While I was reading the docs I came across these parameters:
maxsamples [samples]
The maxsamples directive sets the default maximum number of samples that
chronyd should keep for each source. This setting can be overridden for
individual sources in the server and refclock directives. The default value
is 0, which disables the configurable limit. The useful range is 4 to 64.
As a special case, setting maxsamples to 1 disables frequency tracking
in order to make the sources immediately selectable with only one sample.

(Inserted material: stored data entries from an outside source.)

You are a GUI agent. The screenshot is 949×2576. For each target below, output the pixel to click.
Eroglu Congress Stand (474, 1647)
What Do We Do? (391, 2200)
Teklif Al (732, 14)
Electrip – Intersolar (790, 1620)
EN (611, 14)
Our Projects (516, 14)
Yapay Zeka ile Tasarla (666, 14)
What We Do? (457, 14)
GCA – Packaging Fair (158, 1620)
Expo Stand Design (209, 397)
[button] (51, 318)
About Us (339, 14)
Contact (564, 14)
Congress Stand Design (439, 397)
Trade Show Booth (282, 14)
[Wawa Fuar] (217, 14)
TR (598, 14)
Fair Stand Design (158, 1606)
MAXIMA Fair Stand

This can be useful when chronyd is started with the -q or -Q option.
minsamples [samples]
The minsamples directive sets the default minimum number of samples that
chronyd should keep for each source. This setting can be overridden for
individual sources in the server and refclock directives. The default value
is 6. The useful range is 4 to 64.
Forcing chronyd to keep more samples than it would normally keep reduces
noise in the estimated frequency and offset, but slows down the response to
changes in the frequency and offset of the clock. The offsets in the
tracking and sourcestats reports (and the tracking.log and statistics.log
files) may be smaller than the actual offsets.

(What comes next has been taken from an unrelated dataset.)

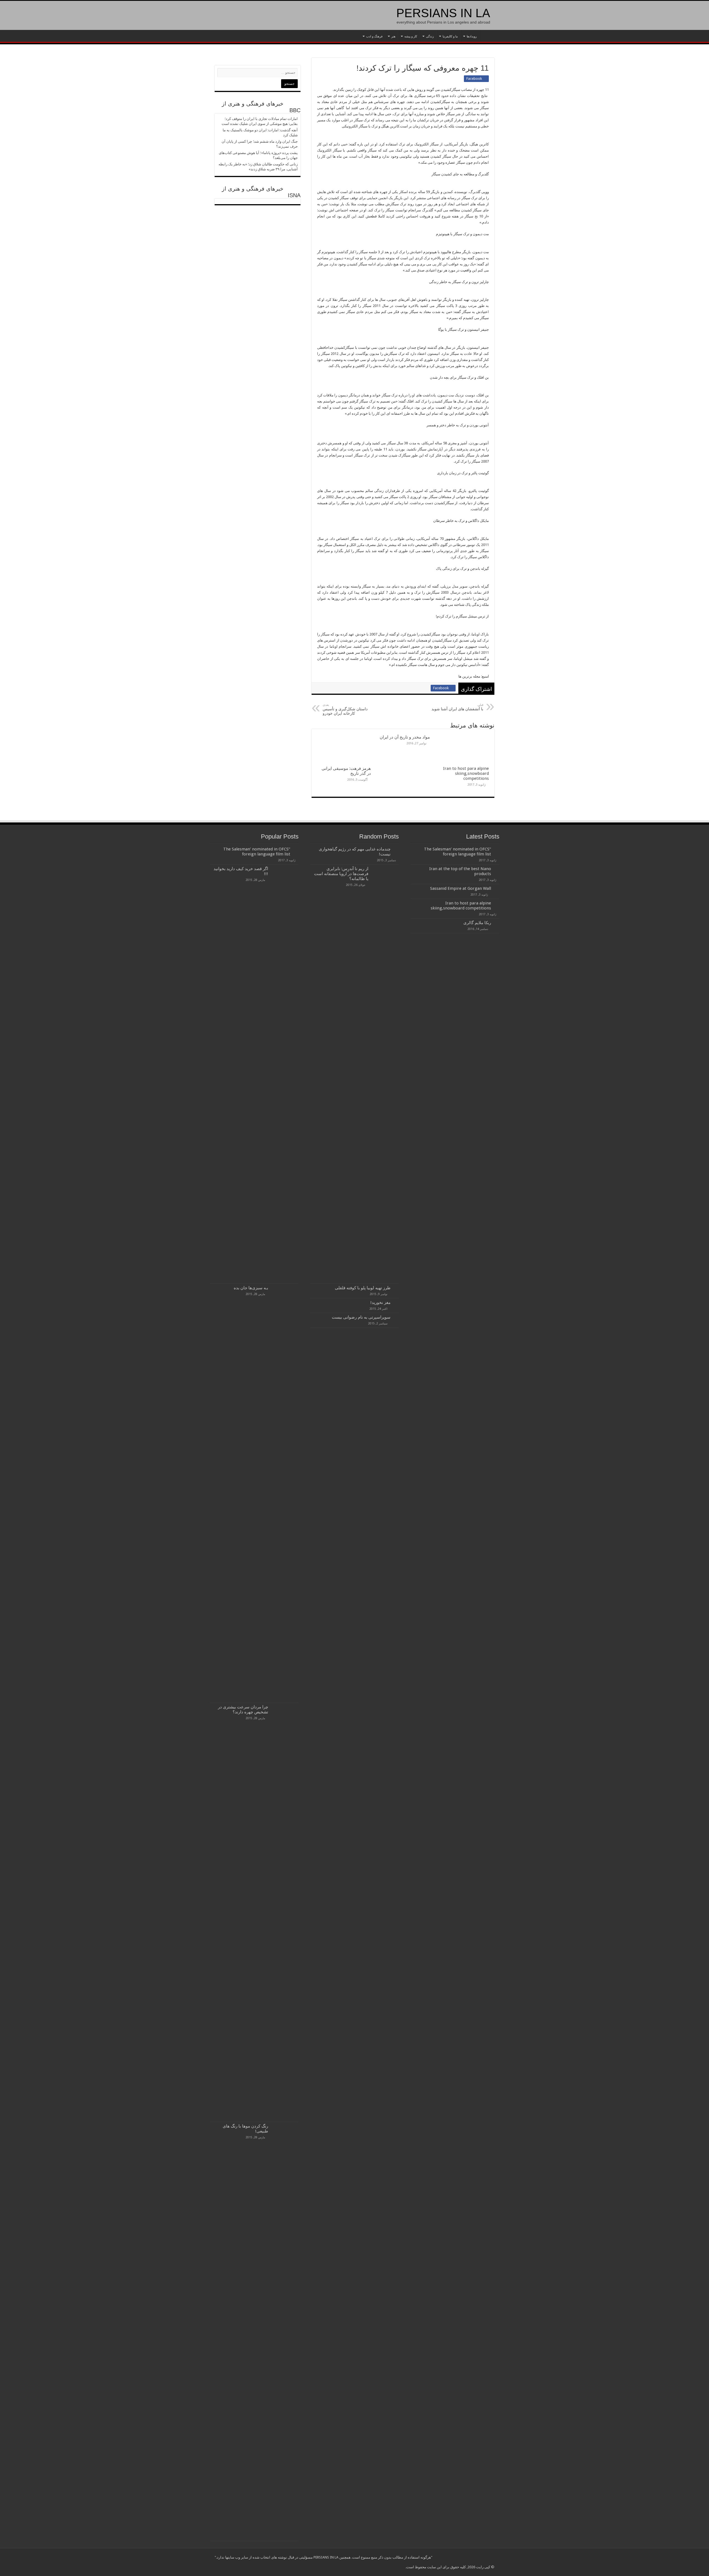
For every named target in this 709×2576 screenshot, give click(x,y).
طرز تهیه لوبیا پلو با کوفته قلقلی (363, 1287)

Maybe I am way off here, but the descriptions suggest that these retained
samples are interpolated using a linear or other form, and then the
interpolated info is used by chrony. Is that correct?
The offset data is obviously noisy. In addition I have observed on my own
machines that there can be occasional outliers that are on the order of 10x
larger than usual. So the data also has outliers.
A linear regression is not the best way to process this kind of data.
Instead a robust analysis method is best. There is a simple and effective
one for obtaining the "best fit" slope of a dataset called a Thiel-Sen
estimator. There is a great Wikipedia entry for it if you are not familiar
with the technique (not sure if links are allowed so I did not include it).
In a nutshell, the slope for all pairs of points in the dataset is computed
and the median value is selected as the estimate of the slope. It is
straightforward to use this to obtain an good estimate of the true offset
for any time within the time interval of the dataset, and to make a
prediction into the future. Because it can reject outliers and fits noisy
data well, it seems like it would be a perfect candidate for a more robust
offset estimator in chrony.
Normally this is termed an order N^2 difficult problem, because the slope
must be calculated for all pairs in the dataset. But to implement this in
chrony it seems to me you only need to compute N pairs as each new offset is
obtained. This is because the previous pairwise slope values will not
change, and it is only the pairwise slope between the single new offset
value and the existing, retained values that needs to be calculated. So the
overhead would not be large, especially since the number of data points is
less than e.g. 64.
Would it be worth looking into implementing this estimation method in chrony
for predicting the current and future offsets?
-Charlie